▸ ACTION ITEM
Write out exactly the lines from the one holding "You are a GUI" to the last line of the entries, both ends included and nothing else, without the pictures.

▬▬▬

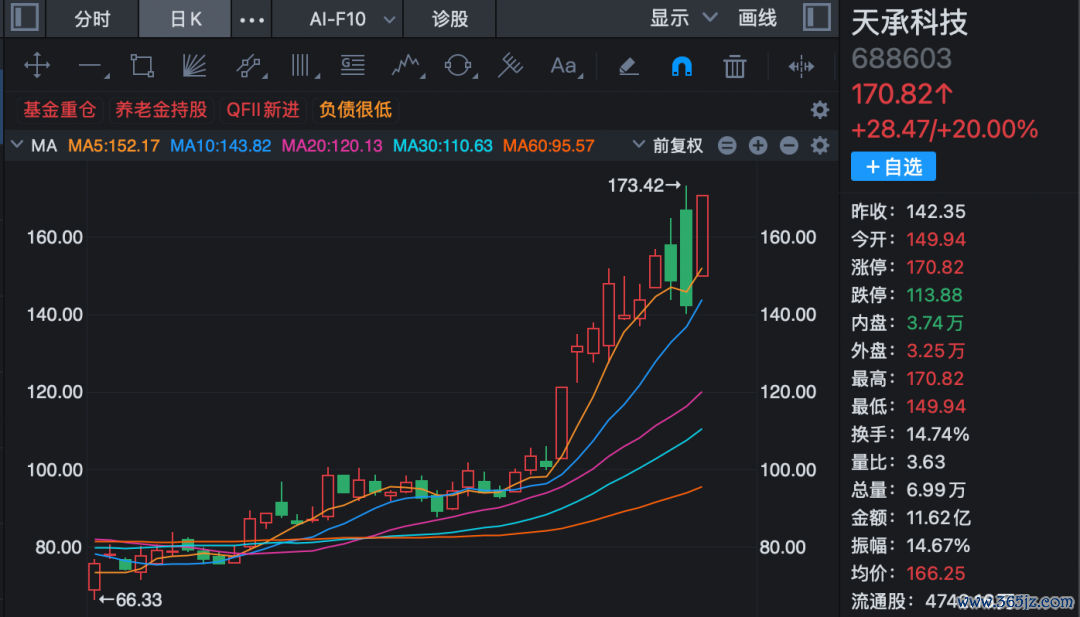Select the fan lines drawing tool
The width and height of the screenshot is (1080, 617).
pyautogui.click(x=195, y=66)
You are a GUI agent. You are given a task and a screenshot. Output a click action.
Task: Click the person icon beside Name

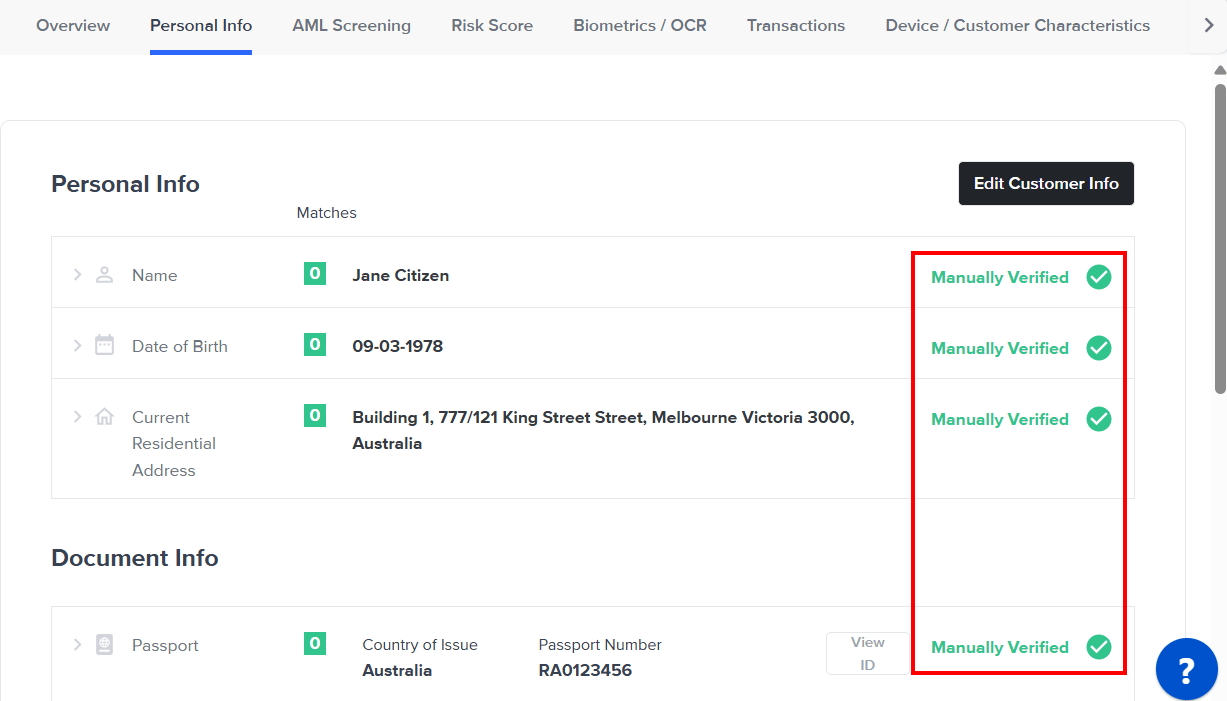click(x=104, y=275)
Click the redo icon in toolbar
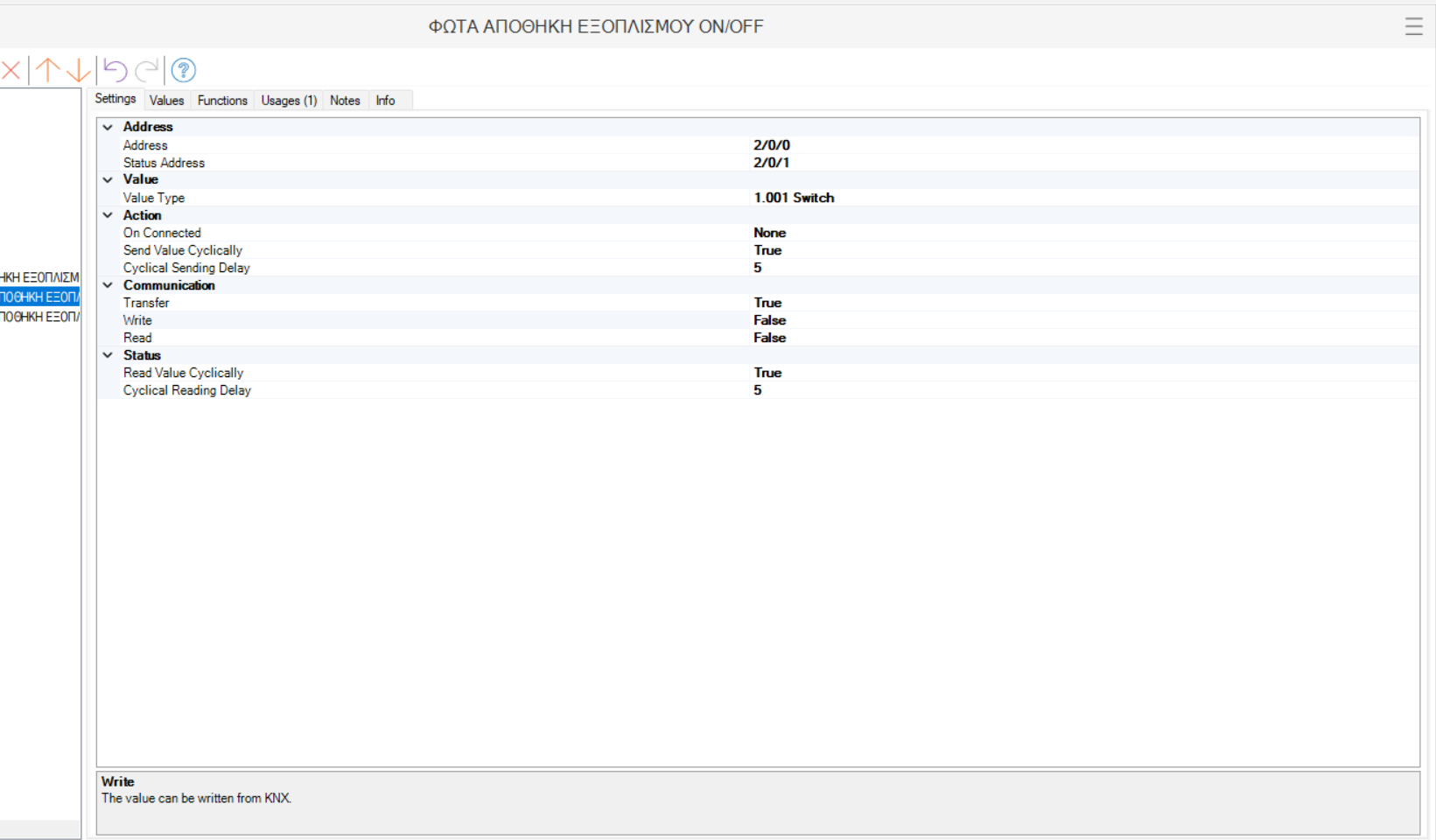 tap(147, 70)
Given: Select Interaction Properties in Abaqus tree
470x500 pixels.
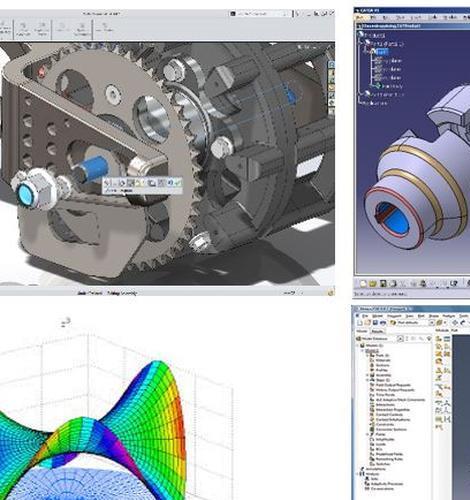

▬▬▬

▸ RESPONSE
You are a GUI agent. You are given a task and a screenshot. Output a click action.
Task: Click the person icon beside Name

click(x=104, y=275)
Click the redo icon in toolbar
 tap(147, 70)
Given: Select Interaction Properties in Abaqus tree
470x500 pixels.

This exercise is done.